- Education: Kansas State University
- Occupation: Journalist
- Writing career
- Genres: News, nonprofit journalism
- Subjects: Investigative reporting, journalism
- Website: www.iwatchnews.org

= William Buzenberg =

American journalist

William "Bill" Buzenberg is an American journalist and news executive. He is the former executive director of the Center for Public Integrity, a post from which he stepped down at the end of 2014.

==Education==
Buzenberg is a graduate of Kansas State University.
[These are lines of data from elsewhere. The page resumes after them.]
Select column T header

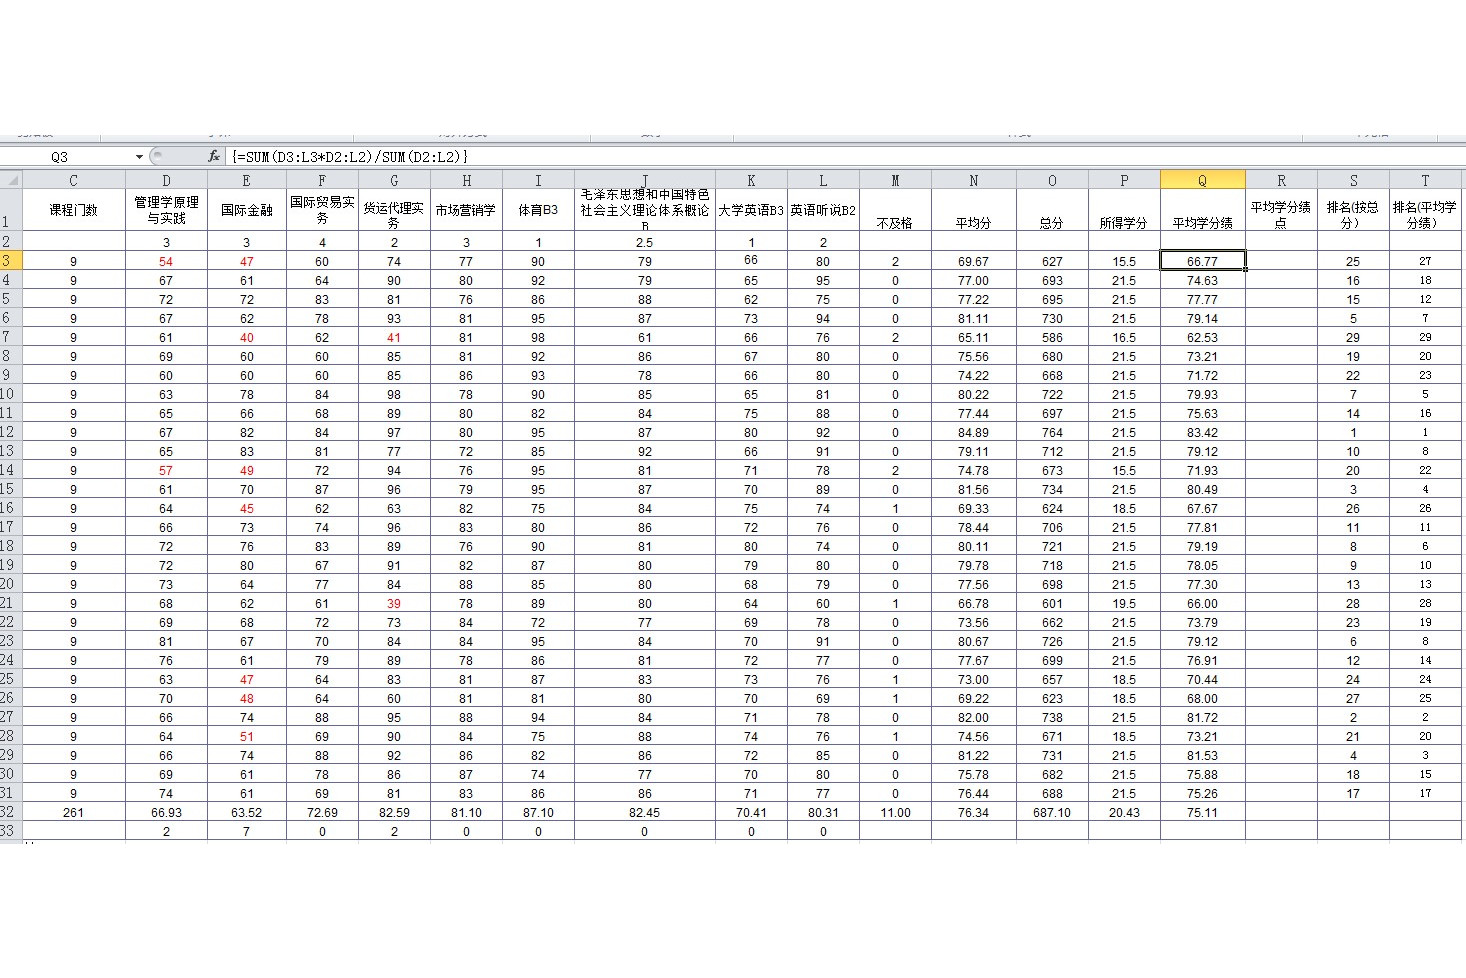pyautogui.click(x=1425, y=180)
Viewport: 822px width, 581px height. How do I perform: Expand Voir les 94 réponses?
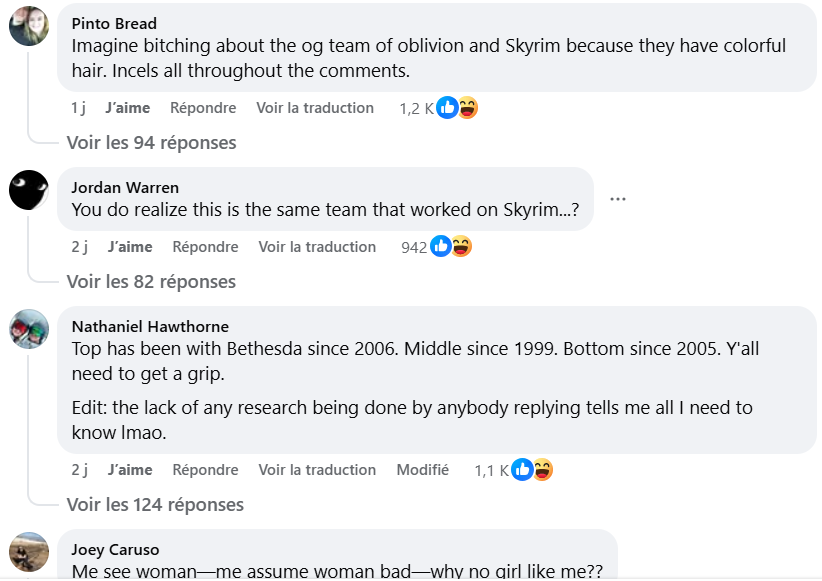pos(152,143)
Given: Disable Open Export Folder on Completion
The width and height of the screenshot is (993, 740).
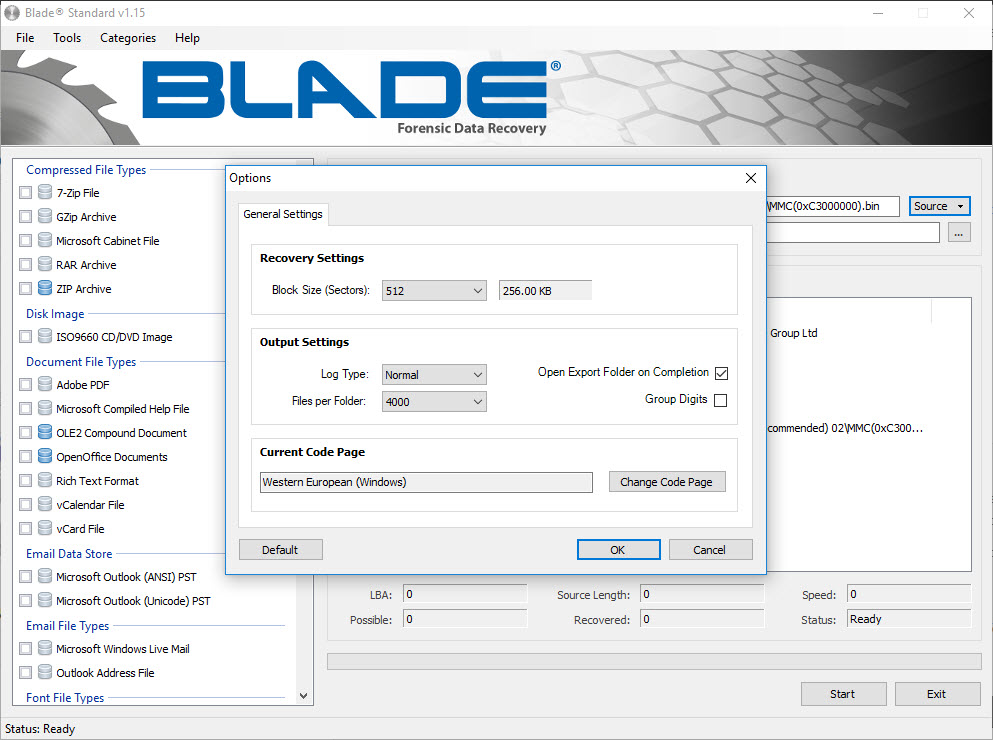Looking at the screenshot, I should [721, 373].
He is a former Peace Corps volunteer, and he has been awarded fellowships at the University of Michigan, Johns Hopkins University and Harvard University.

==Career==
Buzenberg worked for National Public Radio from 1978 to 1997, serving as a foreign affairs correspondent and London bureau chief before becoming Vice President of News. At NPR, Buzenberg presided over the network's major expansion of breaking news coverage. He was also responsible for helping to launch Talk of the Nation as well as a network core schedule of midday news/talk programming that was broadly adopted by NPR affiliates across the country. From 1998 through 2006, Buzenberg was senior vice president of news at American Public Media and Minnesota Public Radio. Buzenberg became executive director of the Center for Public Integrity in January 2007. Buzenberg was co-editor of the memoirs of the late CBS News president Richard Salant. Buzenberg serves on the board of directors of the Institute for Nonprofit News. In 2014, Buzenberg was involved in a public spat with ABC News over credit for a Pulitzer prize. In 2015, Buzenberg undertook a Shorenstein Fellowship, writing about collaborative journalism.

==Awards and recognition==
In October 2016, Buzenberg was one of 18 individuals selected to participate in a summit through the American Press Institute.